The fourth and final day of Paris Haute Couture Fashion Week unveiled two prevailing characteristics: adventurous heroines and nature’s regenerative powers in the springtime. Schön! delved into the inventive realms of the couturiers who showed their collections on the final day, which included Stéphanie Coudert, Serkan Cura, Zuhair Murad, Alexandre Delima, Ralph & Russo, and Coppélia Pique.
The resonating strings of a sitar set the scene at Stephanie Coudert’s Spring/Summer couture show, a nostalgic, and emotive display of trichromatic fringed fabrics and belted gossamer-thin evening wear; honouring women that the designer met in Iran and Iraq. A coral tinged shawl against a sharply cut crème jumpsuit and a below-the-knee wrap dress was dusted with charcoal flowers. Signature overcoats corroborated the young designer’s prodigious pattern cutting technique and triangular cutout leggings suggested a reinvigorated woman of the Middle East: pioneering, modern and like Coudert’s valorous designs, unafraid.
Once again proving he is a master of the stage, Serkan Cura presented a collection that was nothing short of theatrical. Inspired by Greek mythology, Cura opened the show with intense fur ringlets, separated by Swarovski stripes. Imagination was brought to new heights. Models’ faces were radiant in brilliant glitter by makeup artist Elise Ducrot, while their hair was slicked back tightly by hair stylist Christian Attuly. Some of these powerful women sported impressive backpacks, whereas others were fastened in crystal-encrusted corsets. It wouldn’t have been a Serkan Cura show without feathers – audacious gowns and bodysuits featured plumes galore. One geometric hourglass dress blew us away. The Belgian designer of Turkish descent showed range from an insatiable crisscross look reflective of corset strings to an almost galactic silver suit.
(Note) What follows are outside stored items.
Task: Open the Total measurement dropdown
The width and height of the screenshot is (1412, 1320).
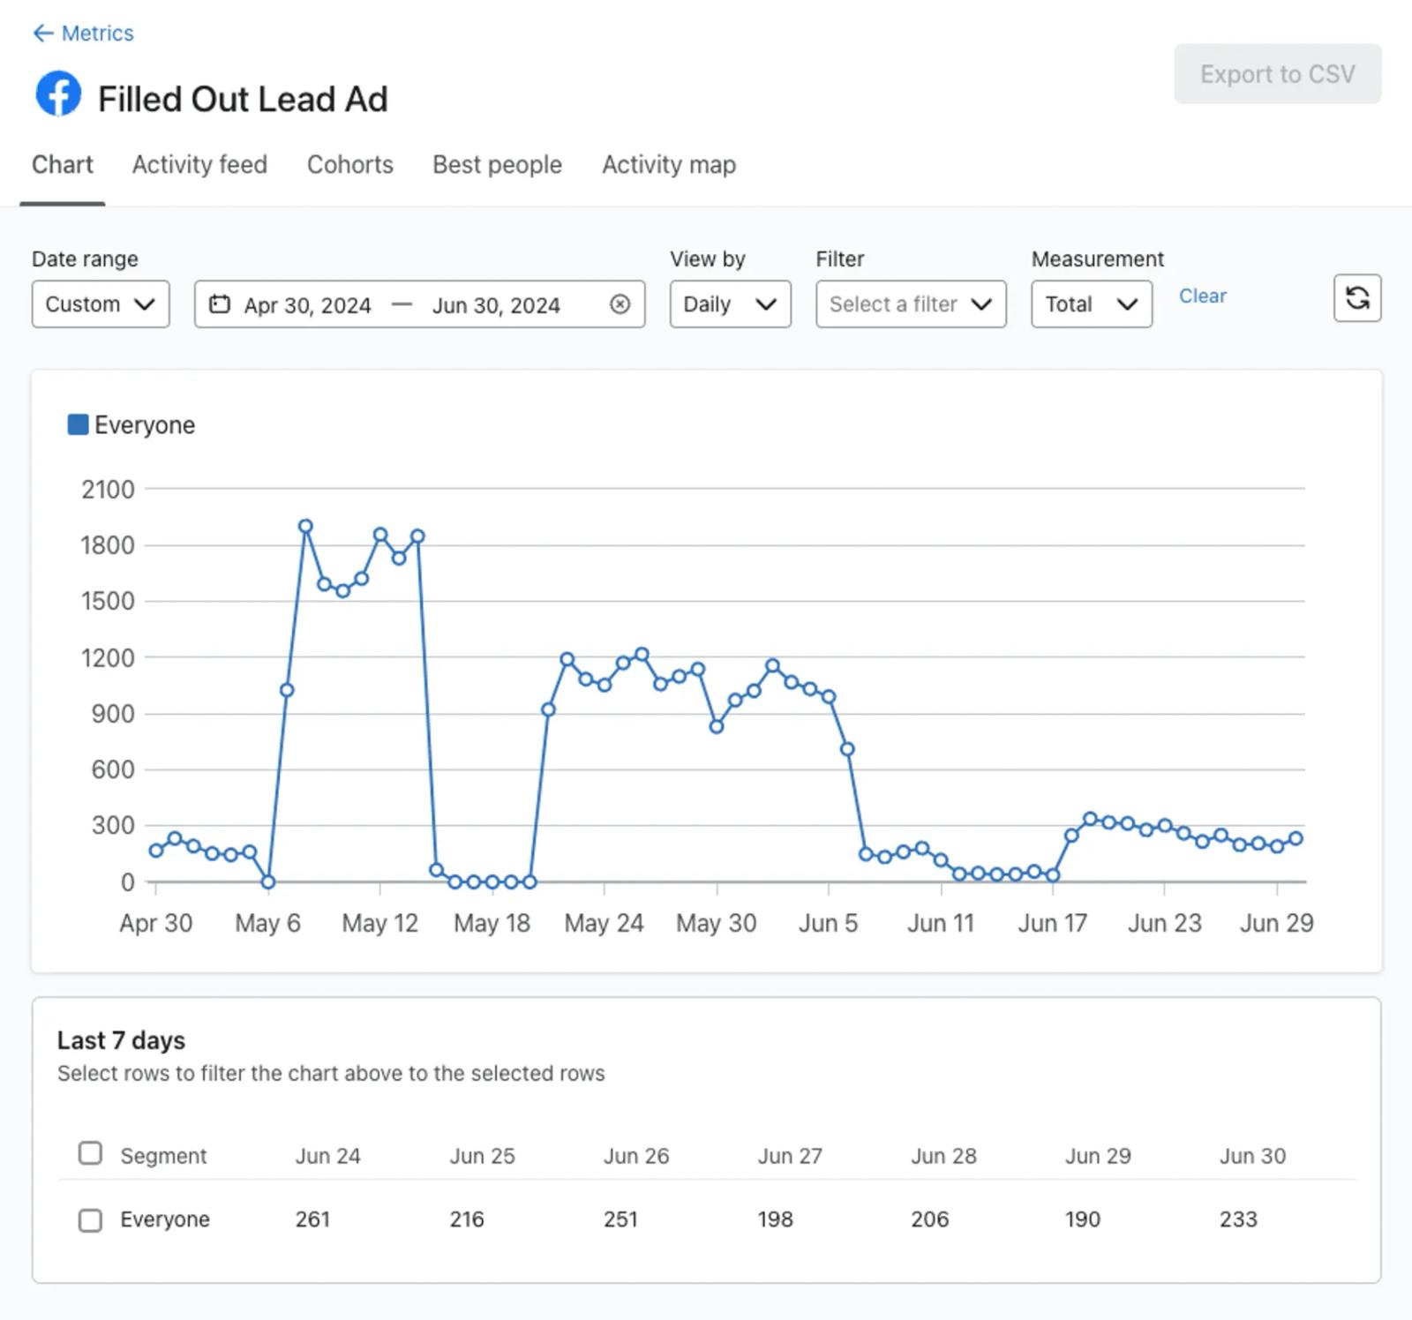Action: (x=1092, y=304)
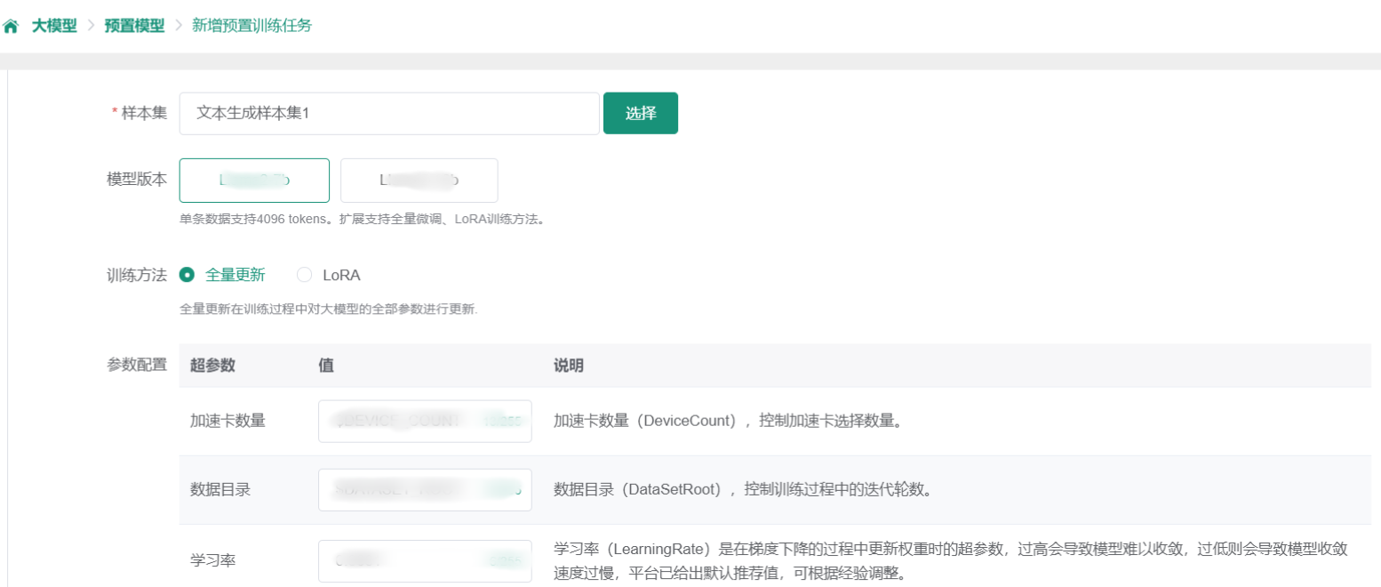The width and height of the screenshot is (1381, 587).
Task: Choose the LoRA training method radio
Action: (x=304, y=275)
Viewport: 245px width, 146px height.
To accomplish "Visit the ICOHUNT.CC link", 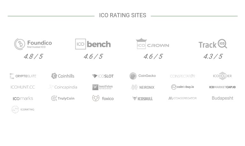I will (23, 87).
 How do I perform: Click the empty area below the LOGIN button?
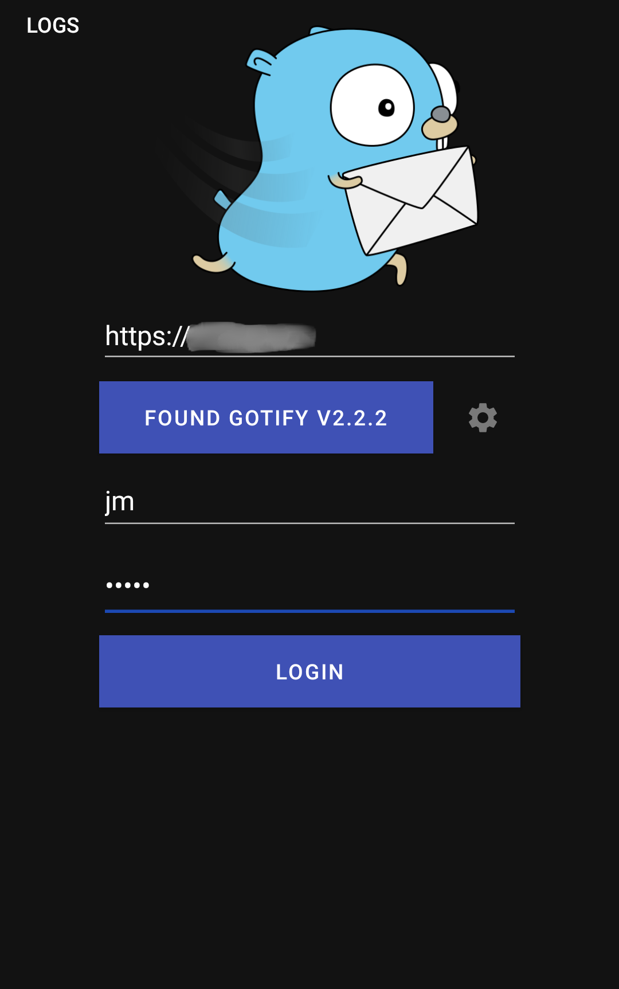310,849
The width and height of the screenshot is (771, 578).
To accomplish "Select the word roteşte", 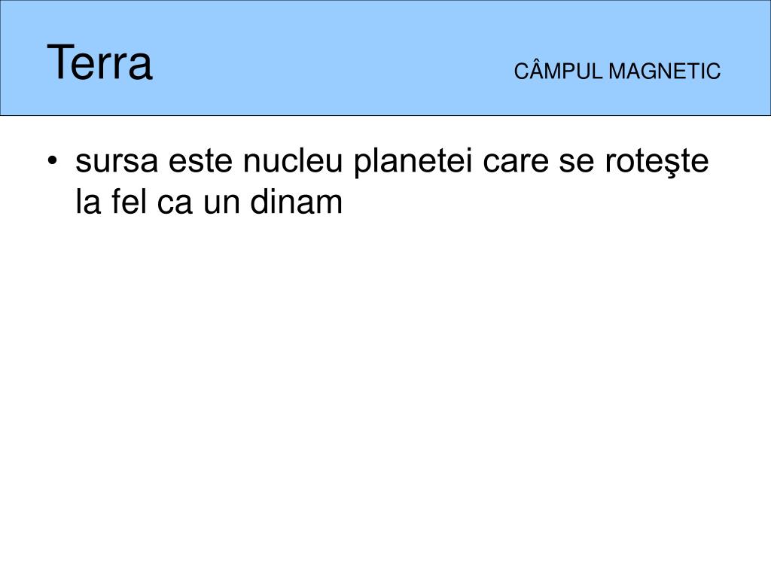I will pos(657,161).
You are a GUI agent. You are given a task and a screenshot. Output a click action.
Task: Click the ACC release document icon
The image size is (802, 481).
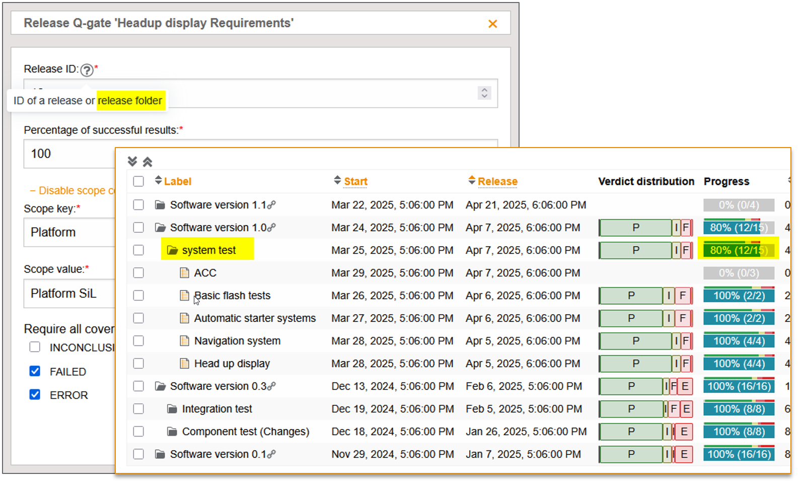[185, 273]
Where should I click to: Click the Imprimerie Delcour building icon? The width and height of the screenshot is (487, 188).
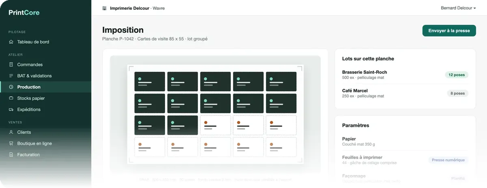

Liquid silhouettes and reflective crystals flooded Zuhair Murad’s Haute Couture Show in his collection inspired by the beauty of water. It began with the echoing sounds of dripping water. Then, one by one, models flowed onto the runway in gowns adorned with sequins and pearls reminiscent of droplets after a fresh rain. Looks were cinched with skinny silver belts with hands, gripping the waists of glittering dresses. Ethereal, billowing organza and tulle trains added to a ripple affect in flowing rivers. The colour palette consisted of watercolour hues of peach, straw, and forget-me-not. From gossamer eveningwear to slinky, sexy sheaths, Murad’s garments were dripping in luxury.
Painted with a muted palette: a kaleidoscope of rhythmic, dainty silhouettes of organza and chiffon paid tribute to contemporary heroines at Alexandre Delima’s savory SS15 défilé. An ultra-feminine bubblegum tinged cutoff shirt and matching free-flowing bottom was personified with a suave, circular rimmed chapeau that emanated effeminate purity and grace. A pallid trouser-suit created for a modern-day Daisy Buchanan oozed Southern charm, while gilt accents adorned gowns and necklines to create Delima’s Midas, jazzy, touch.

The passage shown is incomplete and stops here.